I was discharged on Thursday, May 26th from a two-day Video EEG. The first thing the nurse said when she saw me was, “Wow! You look different!”. Apparently the leggings and pajama dress with my hair in a bun hiding all the superglue was quite a change from my lumberjack red plaid flannel shirt and mismatched purple plaid pajama pants with hair that resembled Medusa – wires and frizz flying all amuck. I smiled and thanked her, but inside, I was pissed. “Whatever”, I thought. “Why wouldn’t I look like shit? You just put me through 24 hours of no sleep, took away the meds that made my brain somewhat normal, flashed strobes in my eyes and made me hyperventilate to try to prove to you that I had seizures.”
Some people’s kids.
I’m 46 years old and I don’t care anymore. I’ve spent my entire life worrying about whether or not people think I’m a decent person, contributing something worthwhile to society and trying to qualify for their approval. I’m done with all that now.
The closer I get to 50, the fewer shits I give.
I’ve been sick since November with what my former doctors called atypical migraines. I was dissatisfied with this diagnosis, because I can’t imagine someone going through a migraine for six months with no relief. So I requested a referral for a 2nd neurology opinion and then went to find another primary care physician. I also started researching conditions that fall hand in hand with EDS, one of my main genetic faults. All I wanted was answers. I wanted to know why I couldn’t remember anything, why I couldn’t form words, why I pissed myself, why I could feel electricity in my brain and why on earth was I not getting better with any of the meds or lifestyle modifications that they recommended?

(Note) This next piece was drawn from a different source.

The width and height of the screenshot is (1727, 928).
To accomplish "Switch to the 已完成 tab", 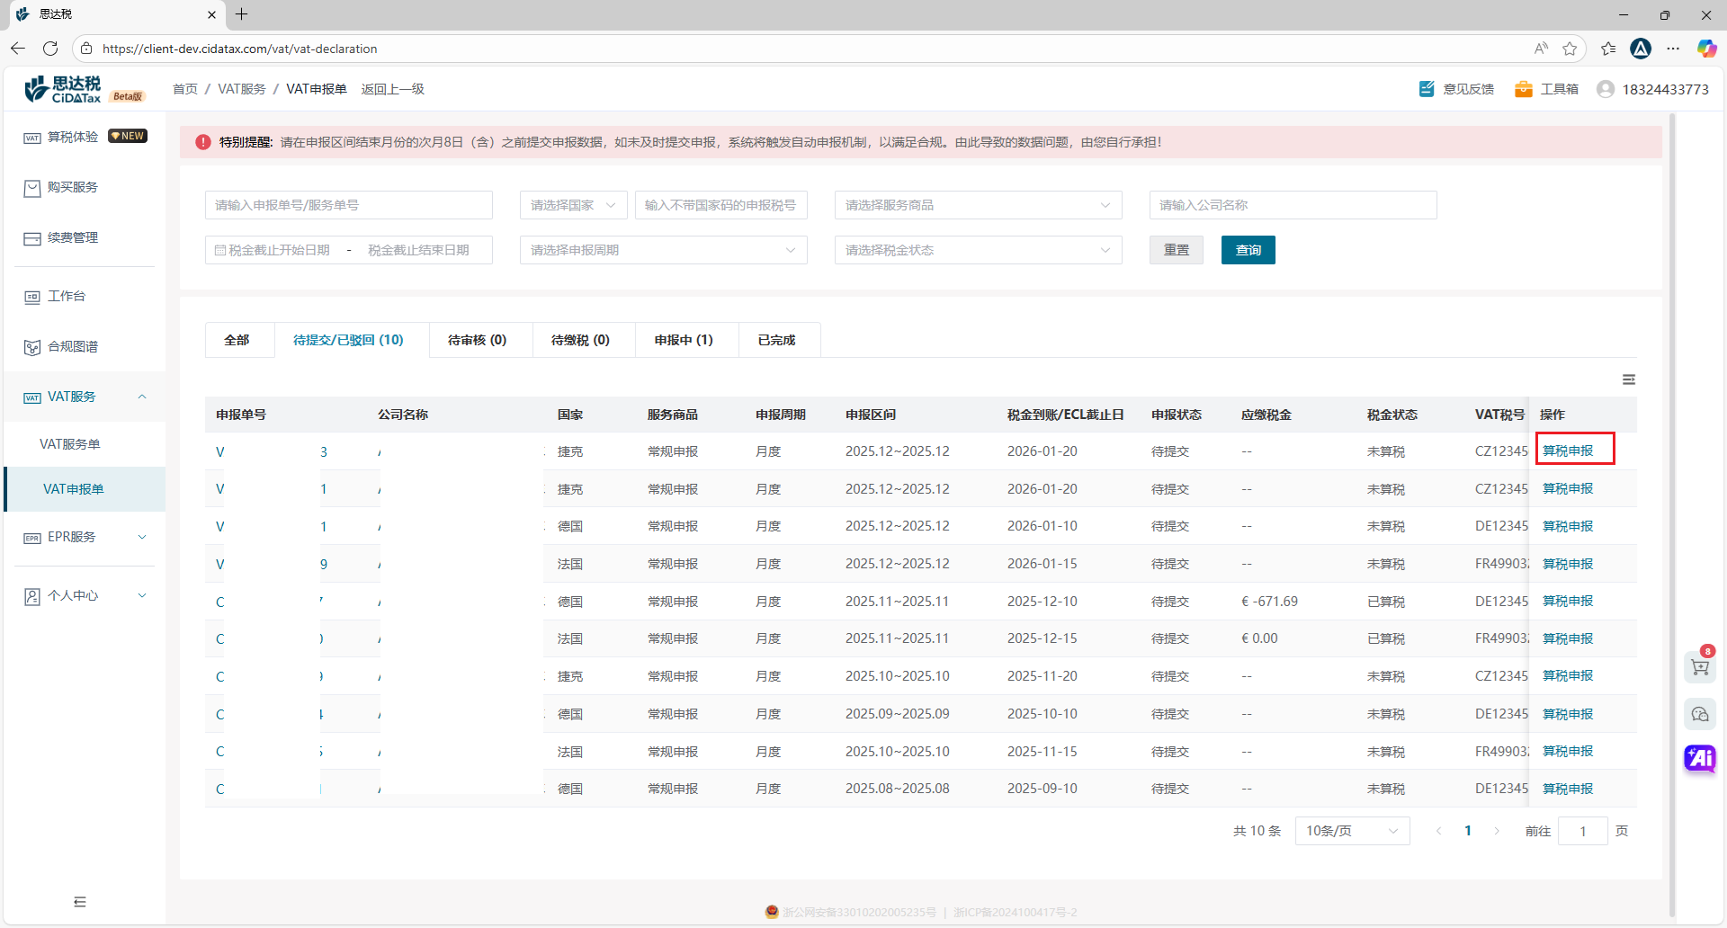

This is not going to be a thousand pages of “woe is me”. Get that straight right now. This is a memoir. It’s my life’s story.
There’s some heavy shit in here.
I’m not going to pretty it up so that you can be comfy with it. If you don’t like it, stop reading. Leave this site and go watch some TikToks or harass people on Facebook (but shame on you)
If you disagree with me, tell me, but let’s have a conversation about it. None of that passive-aggressive bullshit. Oh, and you’ll be interested to know that I was a youth minister for 17 years before I started using cuss words. It’s a new thing. I personally hate it and feel guilty about it because my momma raised me better. But right now, as I start this journey, I feel like I’m a grown ass woman and I can say what I want.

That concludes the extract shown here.